Me fascina cuando leo o escucho a organizaciones empresariales o empresarios quejarse del maltrato y las críticas cotidianas a la libre empresa que se escuchan en programas de radio y televisión, porque en gran medida esos medios existen debido a su patrocinio y sus anuncios. Los financian publicitariamente en la ingenua ilusión de que así se libran de toda referencia. Ignoran que individualmente no son ni han sido sus blancos, sino el sistema y como ocurre bajo el chavismo que tanto exaltan esos programas, y todavía en Cuba, basta con desacreditar la iniciativa privada para estigmatizar todo lo que el modelo representa, es decir el lícito negocio y el lucro natural que del trabajo y la inversión resultan.
Una vez le pregunté a un publicista si no le mortificaba la idea de que en un programa muy popular privilegiado por la publicidad de sus clientes se les atacara tanto y se profirieran tantas vulgaridades y la respuesta me sacó de la inocencia.

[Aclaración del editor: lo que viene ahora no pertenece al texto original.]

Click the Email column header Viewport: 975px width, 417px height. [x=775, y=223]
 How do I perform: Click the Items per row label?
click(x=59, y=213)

Con toda la naturalidad del mundo me respondió que ninguno de ellos los escuchaba y su agencia sólo les reportaba de esas emisiones las cosas que los tranquilizaban. La cuestión es que sí los escuchan y lo sorprendente es que al parecer poco les importa, porque esos programas tienen ratings ya que el morbo del público los tiene en la cúspide de audiencia, y ciertamente muchos anunciantes prefieren la tranquilidad que les garantiza estar a salvo de sus menciones.
Esa realidad ha convertido el ruido y la vulgaridad en el camino más expedito e idóneo para triunfar en los medios electrónicos. Esto explica la razón por la que la chercha y la irracionalidad le ganan espacio a los programas educativos y culturales que apenas sobreviven por falta de publicidad e interés de los anunciantes, a los que sólo les interesa el rating. Una audiencia que miden los mismos que colocan las pautas, en una oscura complicidad reñida con las leyes antimonopólicas.